Another driver, Johnson says, is a desire for community in a society that has rapidly urbanized, with rural Chinese moving to new cities, and old urban-dwellers losing their neighborhoods to demolition and construction of new developments.
The Communist Party officially recognizes five religions — Buddhism, Daoism, Protestantism, Catholicism and Islam, and tries to control each under the umbrella of the state, forbidding most ties with foreign centers of power, such as the Vatican. The party has long been wary of competing parallel power structures, including "house churches," gatherings of Protestant Chinese who seek to practice their faith outside of the strictures of Communist Party rules. Many such adherents still remember and respect Watchman Nee.
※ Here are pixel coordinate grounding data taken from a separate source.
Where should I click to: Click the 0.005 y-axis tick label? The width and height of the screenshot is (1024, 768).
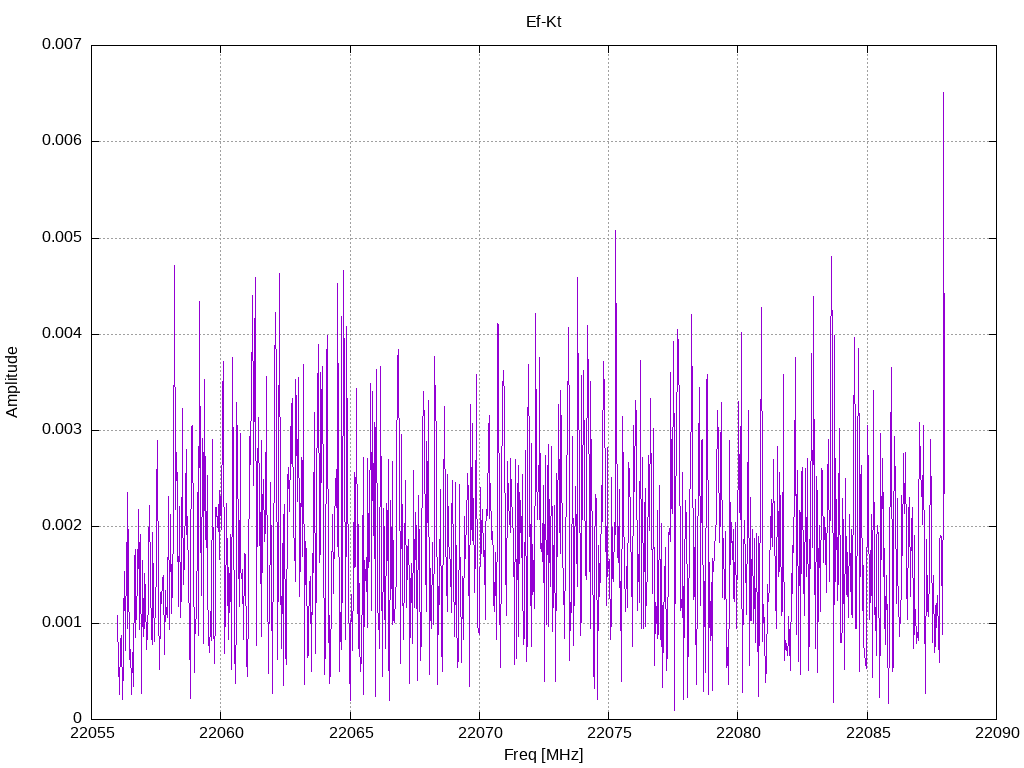click(61, 238)
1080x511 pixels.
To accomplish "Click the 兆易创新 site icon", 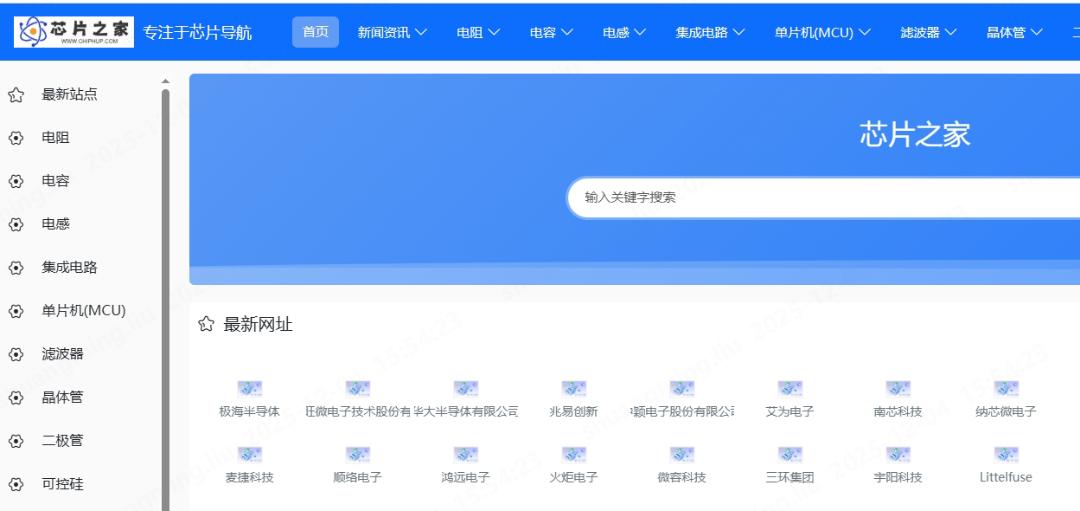I will [x=573, y=388].
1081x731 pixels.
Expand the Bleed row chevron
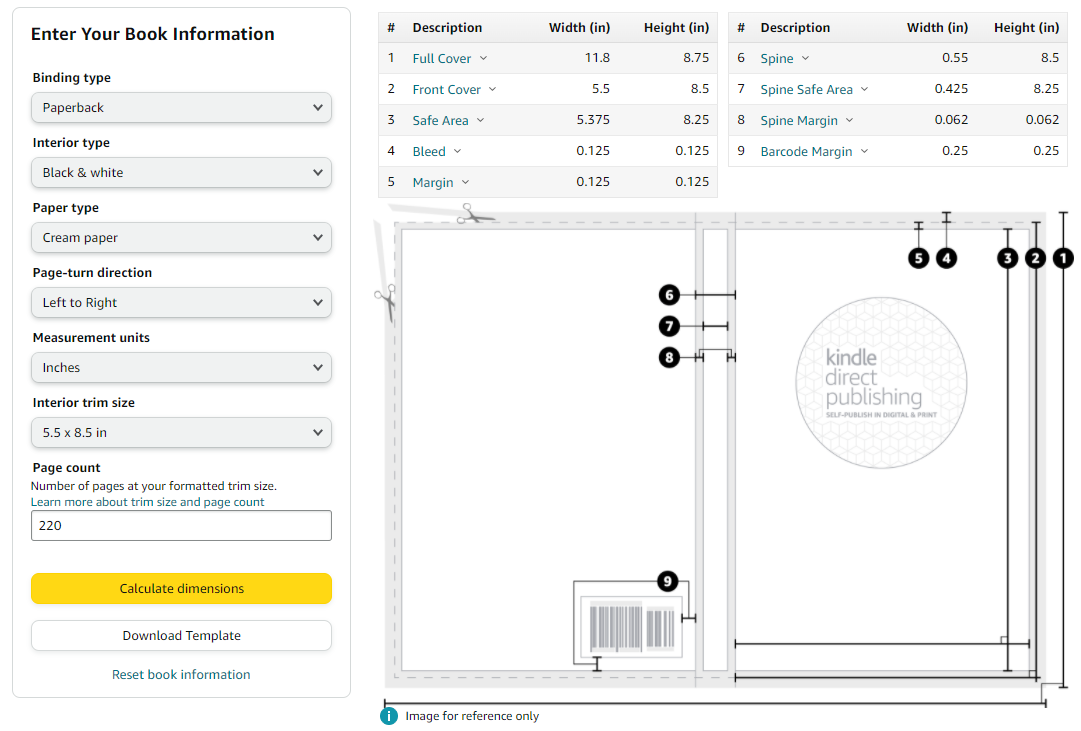tap(457, 151)
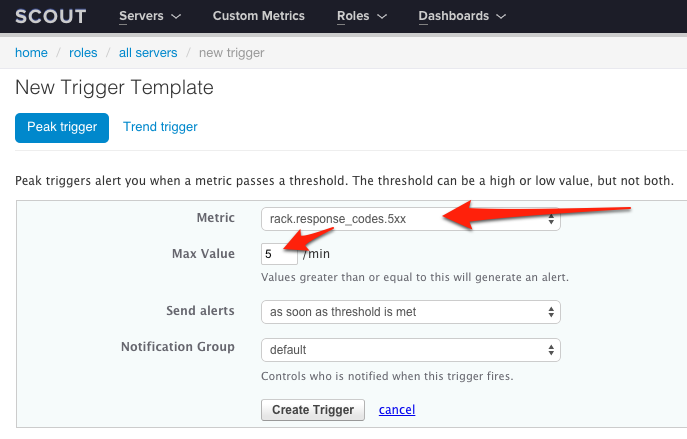Viewport: 687px width, 439px height.
Task: Expand the Roles menu
Action: coord(362,16)
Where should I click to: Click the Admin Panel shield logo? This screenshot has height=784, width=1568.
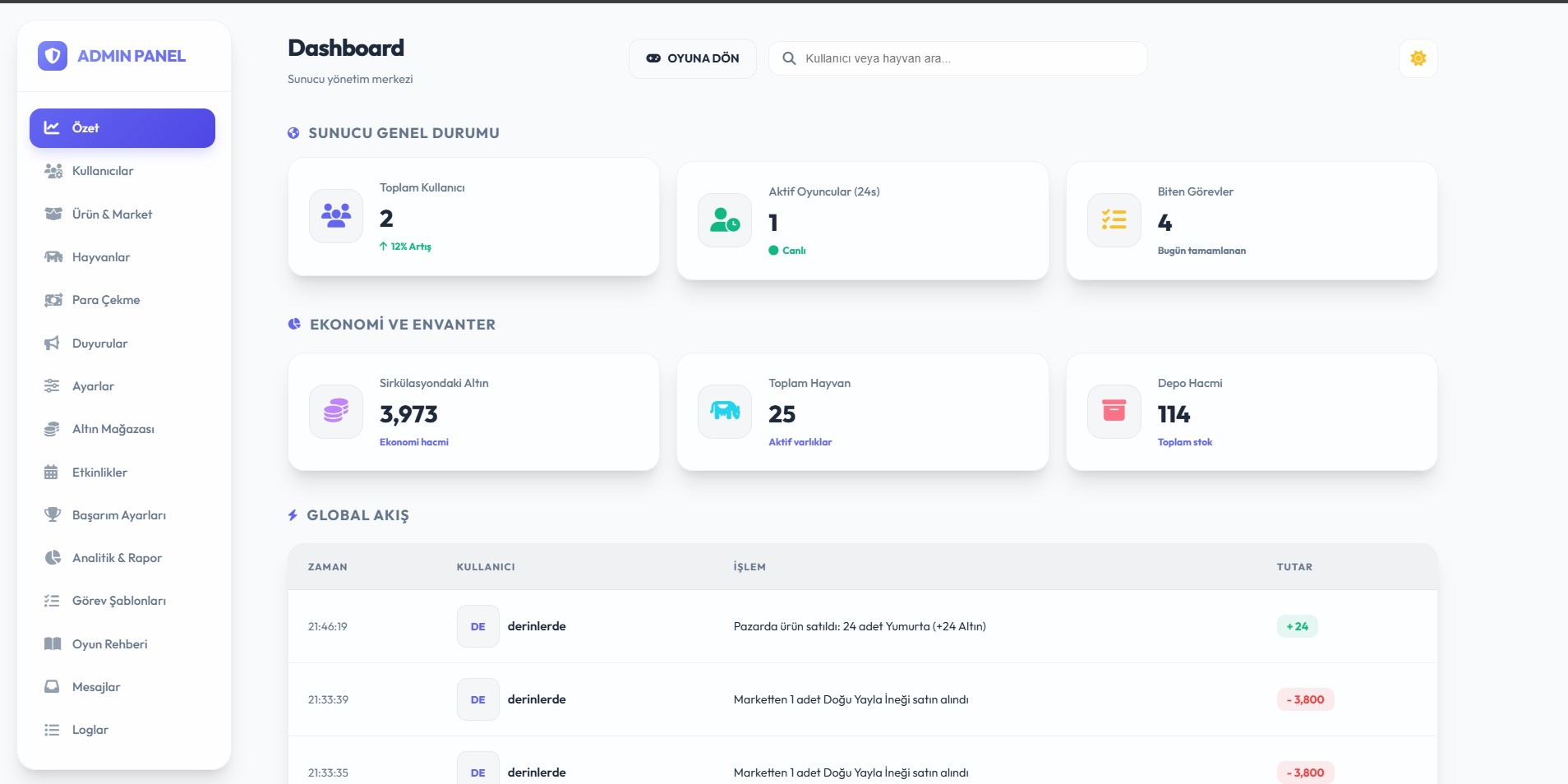(53, 56)
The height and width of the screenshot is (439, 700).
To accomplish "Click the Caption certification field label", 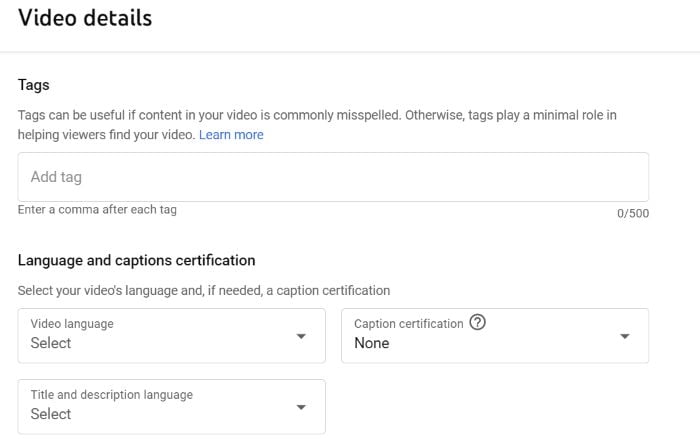I will (408, 323).

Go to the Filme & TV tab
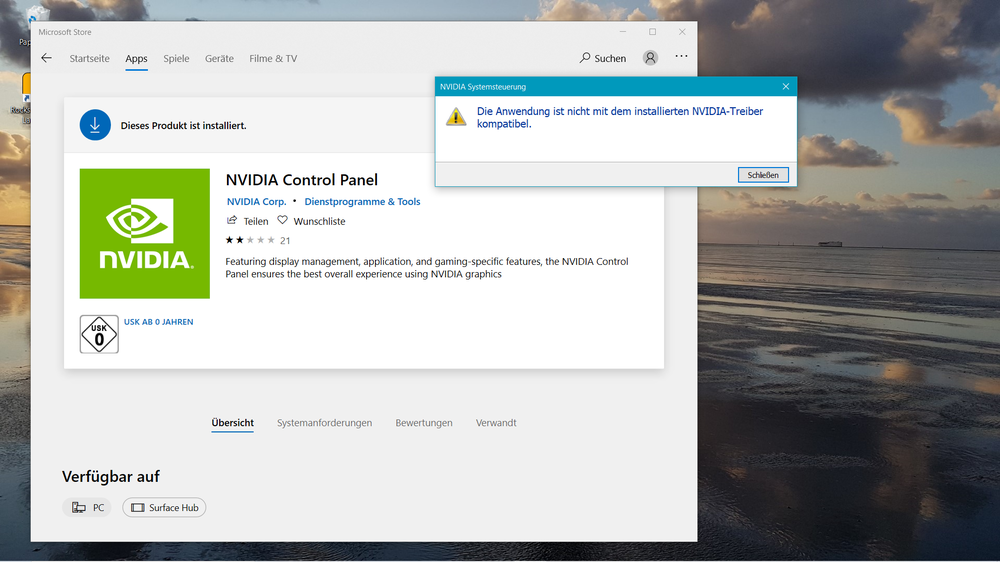click(273, 59)
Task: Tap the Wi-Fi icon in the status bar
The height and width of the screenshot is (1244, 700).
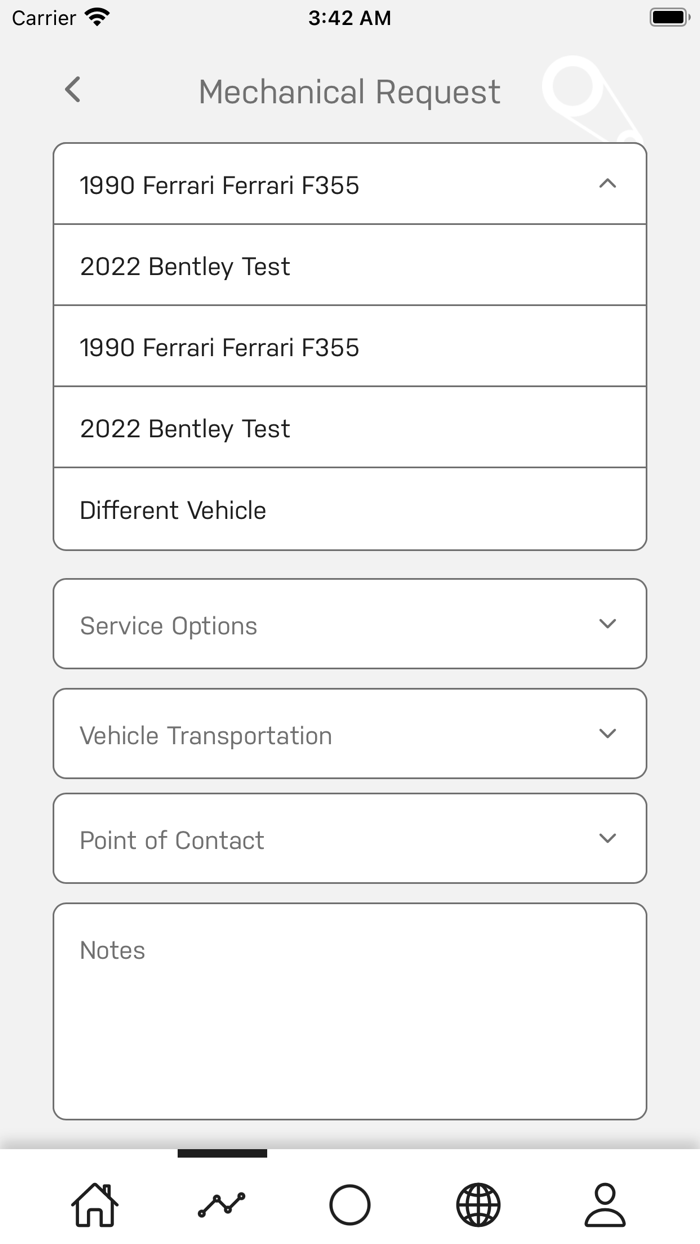Action: point(95,16)
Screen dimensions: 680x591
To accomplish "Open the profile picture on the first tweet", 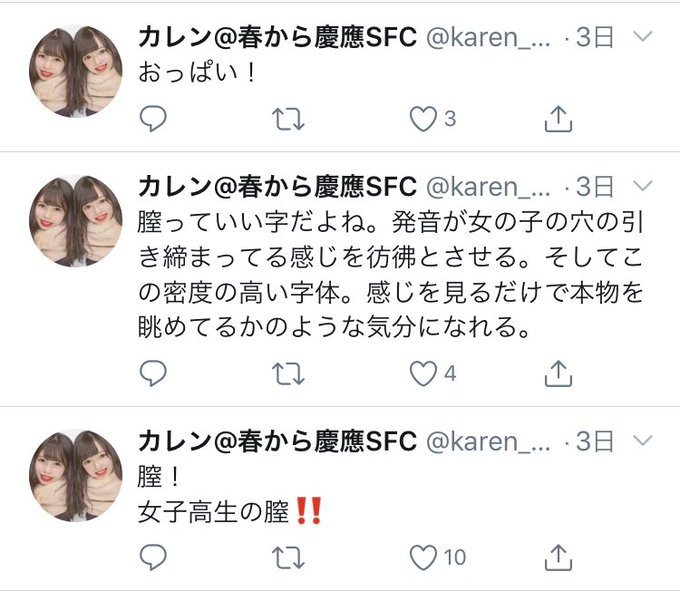I will tap(75, 71).
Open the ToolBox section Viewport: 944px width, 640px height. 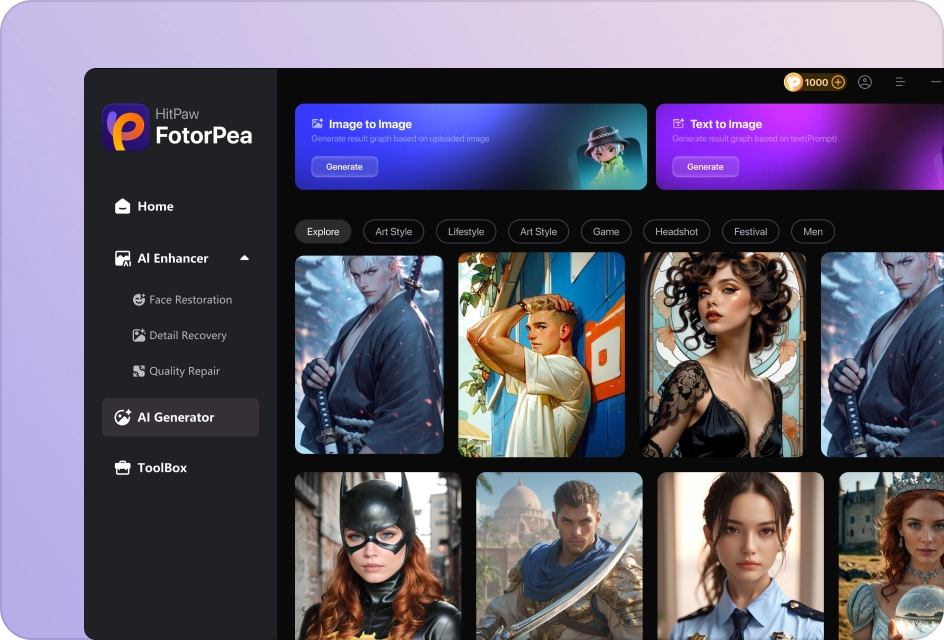point(161,467)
But whereas the party had, for decades after Mao, continued its disdain of religion, and some persecution of its adherents, it has of late seen a role for religion to play in society, in instilling an ethical core that many Chinese feel is lacking.
The party in general, and its leader China’s president Xi Jinping in particular, prefer traditional Chinese spiritual practices to Christiantiy — some Christian churches have been made to remove their crosses from the tops of their roofs, while businessmen and bureaucrats have been encouraged to attend weekend seminars on Confucianism, and Xi has been known to help traditional Daoist and Buddhist temples and communities. The party, however, promotes the tenets of Confucianism that stress hierarchy, and obedience to those in power.
Mary Kay Magistad
“Some people think China needs rule of law, or it needs democracy, and that will solve the problems in society,” Johnson says. “But many people see it as a religious or moral problem, that after the old system was destroyed in the late 19th and early 20th century, Communism didn’t last, and they need something new.”
Turning to religion or spiritual practice is one way Chinese are now looking for meaning, but, as in the past in China, what starts with finding a new moral center, can lead to a yearning to shape new relationships and rules in society. China is still finding its moral compass and its direction, some 40 years after Mao’s death, and what started as a search for meaning may yet lead to more sweeping societal change. It’s a prospect that makes the Communist Party nervous, and keeps it vigilant.
“I think all religions have an over-arching idea of justice and righteousness, and heaven, ‘tian,’ that ‘s above all else,” Johnson says. “It helps create among people that it’s not the government that gives us rights and laws. It comes from something higher. And I think that’s the change that could come to China in the future.”